> [What the task requires]: For this exercise, return exactly the lines of the material below that begin at the one with "Given: Collapse the" and stop after the one with "Task: Click the Keypress".

> [Data in this exercise]:
- - -
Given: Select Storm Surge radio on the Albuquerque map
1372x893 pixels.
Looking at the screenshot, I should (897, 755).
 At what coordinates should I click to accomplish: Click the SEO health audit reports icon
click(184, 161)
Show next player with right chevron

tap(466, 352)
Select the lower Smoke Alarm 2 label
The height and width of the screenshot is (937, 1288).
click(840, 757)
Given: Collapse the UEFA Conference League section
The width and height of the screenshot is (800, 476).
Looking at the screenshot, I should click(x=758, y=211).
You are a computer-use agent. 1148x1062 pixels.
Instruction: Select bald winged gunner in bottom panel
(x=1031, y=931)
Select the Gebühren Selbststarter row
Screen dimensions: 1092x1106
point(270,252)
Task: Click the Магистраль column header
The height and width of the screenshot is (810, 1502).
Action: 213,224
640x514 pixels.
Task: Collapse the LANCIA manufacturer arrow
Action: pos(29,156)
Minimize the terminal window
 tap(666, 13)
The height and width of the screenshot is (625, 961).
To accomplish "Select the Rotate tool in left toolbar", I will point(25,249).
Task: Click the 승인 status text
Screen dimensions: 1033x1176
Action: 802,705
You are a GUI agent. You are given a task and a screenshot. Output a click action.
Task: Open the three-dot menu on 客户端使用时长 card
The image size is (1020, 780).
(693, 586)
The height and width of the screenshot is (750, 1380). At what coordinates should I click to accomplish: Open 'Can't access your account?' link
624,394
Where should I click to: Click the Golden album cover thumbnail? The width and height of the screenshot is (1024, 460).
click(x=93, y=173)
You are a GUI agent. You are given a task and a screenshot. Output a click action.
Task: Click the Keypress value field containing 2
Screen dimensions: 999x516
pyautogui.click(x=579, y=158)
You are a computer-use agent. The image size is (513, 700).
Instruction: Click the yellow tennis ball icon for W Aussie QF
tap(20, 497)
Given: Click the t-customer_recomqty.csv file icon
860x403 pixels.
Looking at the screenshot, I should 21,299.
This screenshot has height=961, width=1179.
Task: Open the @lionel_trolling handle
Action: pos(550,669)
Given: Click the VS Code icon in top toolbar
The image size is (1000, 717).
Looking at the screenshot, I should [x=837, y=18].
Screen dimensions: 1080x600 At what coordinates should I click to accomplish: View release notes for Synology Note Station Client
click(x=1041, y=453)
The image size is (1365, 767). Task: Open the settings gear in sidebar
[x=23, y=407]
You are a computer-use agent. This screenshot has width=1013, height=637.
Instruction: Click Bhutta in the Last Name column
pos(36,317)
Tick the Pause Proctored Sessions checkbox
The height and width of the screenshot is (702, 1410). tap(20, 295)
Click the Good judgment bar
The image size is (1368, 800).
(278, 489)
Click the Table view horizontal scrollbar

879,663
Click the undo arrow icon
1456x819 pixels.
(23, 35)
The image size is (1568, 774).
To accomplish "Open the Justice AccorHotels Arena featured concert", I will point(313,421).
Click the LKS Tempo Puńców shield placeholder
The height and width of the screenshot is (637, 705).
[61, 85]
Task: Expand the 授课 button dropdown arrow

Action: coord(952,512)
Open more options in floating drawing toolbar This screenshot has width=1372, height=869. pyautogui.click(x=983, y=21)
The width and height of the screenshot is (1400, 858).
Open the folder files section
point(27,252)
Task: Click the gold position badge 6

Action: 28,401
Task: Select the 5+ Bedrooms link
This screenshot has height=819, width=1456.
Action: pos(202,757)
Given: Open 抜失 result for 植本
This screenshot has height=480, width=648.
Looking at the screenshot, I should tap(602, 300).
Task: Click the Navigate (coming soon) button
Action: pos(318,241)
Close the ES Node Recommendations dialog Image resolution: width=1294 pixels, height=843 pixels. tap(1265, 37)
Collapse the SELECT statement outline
- - -
> [Result below]:
Given: Collapse the UEFA Conference League section
The width and height of the screenshot is (800, 476).
Looking at the screenshot, I should click(x=758, y=211).
You are a computer-use agent. 1148x1062 pixels.
Instruction: Select bald winged gunner in bottom panel
(x=1031, y=931)
Select the Gebühren Selbststarter row
Screen dimensions: 1092x1106
point(270,252)
Task: Click the Магистраль column header
The height and width of the screenshot is (810, 1502).
Action: 213,224
640x514 pixels.
Task: Collapse the LANCIA manufacturer arrow
Action: pos(29,156)
Minimize the terminal window
 tap(666, 13)
The height and width of the screenshot is (625, 961).
To accomplish "Select the Rotate tool in left toolbar", I will point(25,249).
Task: Click the 승인 status text
Screen dimensions: 1033x1176
Action: 802,705
You are a GUI agent. You are given a task and a screenshot. Output a click action.
Task: Open the three-dot menu on 客户端使用时长 card
The image size is (1020, 780).
(693, 586)
The height and width of the screenshot is (750, 1380). At what coordinates should I click to accomplish: Open 'Can't access your account?' link
624,394
Where should I click to: Click the Golden album cover thumbnail? The width and height of the screenshot is (1024, 460).
click(x=93, y=173)
You are a GUI agent. You are given a task and a screenshot. Output a click action.
Task: Click the Keypress value field containing 2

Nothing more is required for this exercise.